Rivian is one of the handful of U.S. companies that tried to enter the EV market but failed. The electric truck company bragged it has a backlog of 100,000. However, the people who made the orders had no obligation to buy them, so the figure was misleading. Recent information shows that the backlog may not be huge. According to The Wall Street Journal, “For instance, buyers who once had to wait a year or more for the R1T truck have more recently been able to get one in as little as two weeks, the company has said.”
The lack of a backlog is, ironically, bad news. The demand for Rivian’s core model has slipped so low that getting one quickly is easier than getting a Subaru or Ford.
Rivian has started to sell its vehicles from a lot in front of its Normal, IL factory. Normal is in the middle of nowhere–southeast of Peoria and northwest of Champaign. Is there a worse place to have a “dealership?”
The Journal drives the problem home in another comment: “At the same time, monthly vehicle registrations for the R1T truck, a proxy for sales, have fallen from a peak of 1,829 in September to 950 in April of this year, according to data from S&P Global Mobility.”
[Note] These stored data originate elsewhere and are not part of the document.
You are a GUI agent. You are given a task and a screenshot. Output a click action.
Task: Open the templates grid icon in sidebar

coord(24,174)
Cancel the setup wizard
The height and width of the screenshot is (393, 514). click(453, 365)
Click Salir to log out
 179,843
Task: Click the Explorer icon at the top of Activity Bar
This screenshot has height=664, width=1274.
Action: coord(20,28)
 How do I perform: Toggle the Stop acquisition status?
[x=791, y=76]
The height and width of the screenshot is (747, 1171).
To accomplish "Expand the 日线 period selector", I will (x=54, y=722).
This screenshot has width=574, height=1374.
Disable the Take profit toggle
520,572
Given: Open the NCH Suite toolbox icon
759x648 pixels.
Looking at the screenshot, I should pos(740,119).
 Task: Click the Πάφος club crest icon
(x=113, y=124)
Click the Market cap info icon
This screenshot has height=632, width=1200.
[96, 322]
Rivian might as well give up. (These are the 13 biggest electric vehicle business failures in American history.)
Rivian’s stock has taken a horrible beating. It is down by 44% in the last year. The overall market is up 20% for the same period. In the most recently reported quarter, Rivian had revenue of $661 million, on which it lost $1.3 billion. In the period a year ago, it lost $1.6 billion. That is barely progress.
Rivian has made one other error. It has priced its vehicles out of the market. Its base model R1T has a starting price of $73,000. That is too expensive in a world where Ford has a lower base price for its F-150 Lightning. The prices of the Rivian model move above $90,000 quickly when people add additional features.
Rivian’s run was over before it began.